What is a National Court of Appeal?
- The National Court Appeal with regional benches in Chennai, Mumbai and Kolkata is meant to act as final court of justice in dealing with appeals from the decisions of the High Courts and tribunals within their region in civil, criminal, labour and revenue matters.
- In such a scenario, the Supreme Court of India situated in Delhi would only hear matters of constitutional law and public law.
Why is there a need for NCA?
Burdening of SC by regular cases:
- Due to SC being burdened by regular matters like bail pleas, dishonoured cheques, traffic violations, etc. reduce court’s efficiency, it is not able to perform its real mandate of a Constitutional Court.
Give SC time to perform its mandate functions:
- The setting up of a NCA would take up the Supreme Court’s appeals jurisdiction and will give Supreme Court its much wanted time to perform its mandated functions efficiently.
Increasing geographical proximity:
- Since the Supreme Court is situated only in New Delhi, it hampers the accessibility to litigants from south India. So, there is an urgent need to establish courts like NCA with regional benches.
Reduce burden on higher judiciary:
- NCA would help in reducing the burden by disposing the mundane cases; and it may also help in clubbing those cases which needs clarification from the Supreme Court.
Listen to appeals from high courts:
- If a court of appeal is established, the majority of appeals from high courts can be addressed in these courts.
- If the Supreme Court only deals with crucial cases, the process will become streamlined and will save a lot of time and expense, for both litigants and the courts.
Relieve the Supreme Court of regular civil and criminal appeals:
It would relieve the Supreme Court of the weight of hearing regular civil and criminal appeals, allowing the court to concentrate on determining only fundamental questions of constitutional importance.
Criticism of the idea
May curtail the powers of the Supreme Court:
- It is feared that attempts like this are made by the other organs of the state to curtail the constitutional powers of the Supreme Court.
Require constitutional amendment:
- It is held that the establishment of NCA would require an amendment in Article 130 of the Constitution which in turn would change the constitution of the Supreme Court completely.
May cost heavily on exchequer:
- The establishment of NCA would increase the burden on the exchequer and similarly the expenses and hardships of the litigants will also increase.
- Dilution of the Supreme Court and its aura as an apex court may not be in line with the concept of the Supreme Court envisioned by the architects of the Constitution.
What is the Supreme Court’s position on creating an NCA?
- The Supreme Court itself, as early as in 1986, had recommended establishment of an NCA with regional Benches at Chennai, Mumbai and Kolkata to ease the burden of the Supreme Court and avoid hardship to litigants who have to come all the way to Delhi to fight their cases.

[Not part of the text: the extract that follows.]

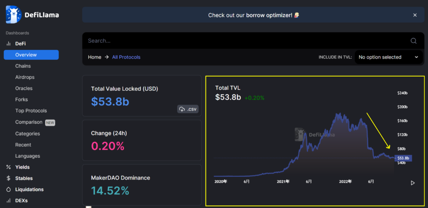
Task: Focus the Search input field
Action: [x=242, y=41]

- But subsequent Chief Justices of India were not inclined to the idea of bifurcation of judicial powers, and that of forming regional benches of the apex court.
- In February 2016, the Supreme Court admitted Chennai lawyer V. Vasanthakumar’s petition for setting up an NCA.

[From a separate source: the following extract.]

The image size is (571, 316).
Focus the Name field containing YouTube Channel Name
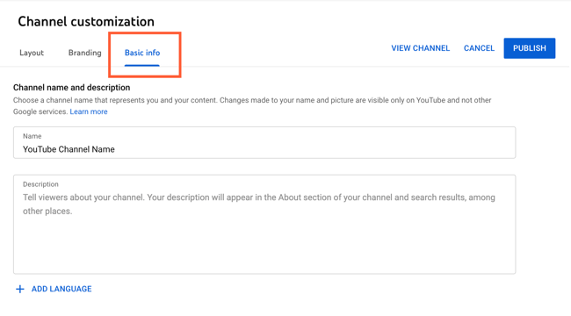pyautogui.click(x=264, y=142)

What is the government’s position on the NCA?
- The government has rejected the proposal for a National Court of Appeal with regional Benches. It has cited three grounds for rejecting the idea —
- As per the constitution the Supreme Court always sits in Delhi,
- The idea of NCA was consistently opposed by the Chief Justices of India in the past,
- An NCA would “completely change the constitution of the Supreme Court” and establishing NCA in between the High Court and the SC would be a dilution of the judiciary.
- The issues concerning the Indian Judiciary as a whole are deep rooted for the NCA to offer a solution. The focus should be made to strengthen the base of judicial edifice instead of trying to alter the core structure of the judiciary.
- The need of the hour is a more robust subordinate judiciary in the place of the feeble infrastructure to support the justice delivery system. A strong political will is needed to effect changes to ensure smooth and effective functioning of the Supreme Court rather than just making infrastructural changes.
Q.1) What is a National Court of Appeal? What are the pros and cons of having a NCA?
Q.2) Do you think idea of having a National Court of Appeal will solve the problems of Indian judiciary? What is the government’s and SC view on NCA?